Robert Gardner, Nationwide’s chief economist, said: “While house price growth has remained fairly stable, there have been mixed signals from the property market in recent months.
“Surveyors report that new buyer inquiries have increased a little, though key consumer confidence indicators remain subdued.
“Data on the number of property transactions points to a slowdown in activity, though the number of mortgages approved for house purchase has remained broadly stable.
“Housing market trends will remain heavily dependent on developments in the broader economy.
“In the near term, healthy labour market conditions and low borrowing costs will provide underlying support, though uncertainty is likely to continue to exert a drag on sentiment and activity.”
He added that London home-buyers are paying greater premiums for being close to a station, compared with Manchester and Glasgow, with buyers in the capital paying an extra 9.4% to be within 500m of a station.

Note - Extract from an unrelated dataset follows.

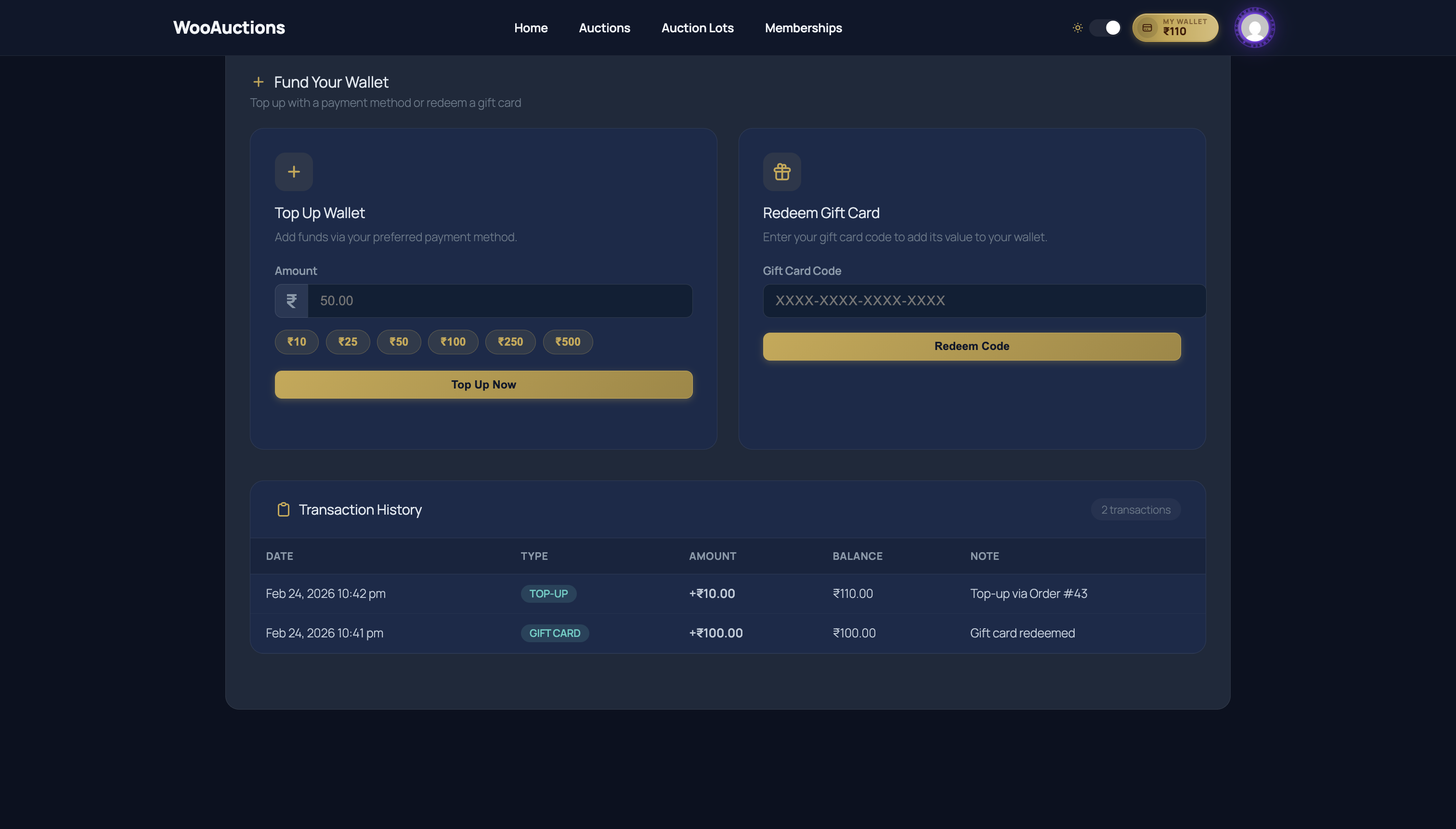Click the clipboard icon next to Transaction History

pyautogui.click(x=283, y=510)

He said: “This probably reflects the greater reliance on public transport in the capital, with residents less likely to drive.
“London also has the densest network of stations and services, with 94% of properties within 1.5km of a station, compared with 72% in Glasgow (Strathclyde Partnership for Transport area) and 70% in Greater Manchester.
“Residents in Manchester are also willing to pay a significant premium to be near a station – 7.8% (£12,600 based on average prices in the region) to be within 500m and 3.3% (£5,300 extra) to be within a kilometre.”
Buyers and sellers can only wait so long while politicians sort themselves out Mark Harris, SPF Private Clients
Commenting on the data, Howard Archer, chief economic adviser at EY Item Club, pointed out that, despite the slight rise, this “may well be at least partly influenced by house-buyers looking to get their move sorted out before Brexit is due to occur on 31 October, given the major uncertainties as to what exactly will happen then”.
He added: “Improved consumer purchasing power and decent employment growth has also been supportive to the housing market, as have ongoing very low interest rates.”
Mark Harris, chief executive of mortgage broker SPF Private Clients, said: “Despite political and economic uncertainty, the Nationwide house price index, along with other surveys, show that many people are getting on with things.
“There has been too much indecision and uncertainty for an extended period, and buyers and sellers can only wait so long while politicians sort themselves out.”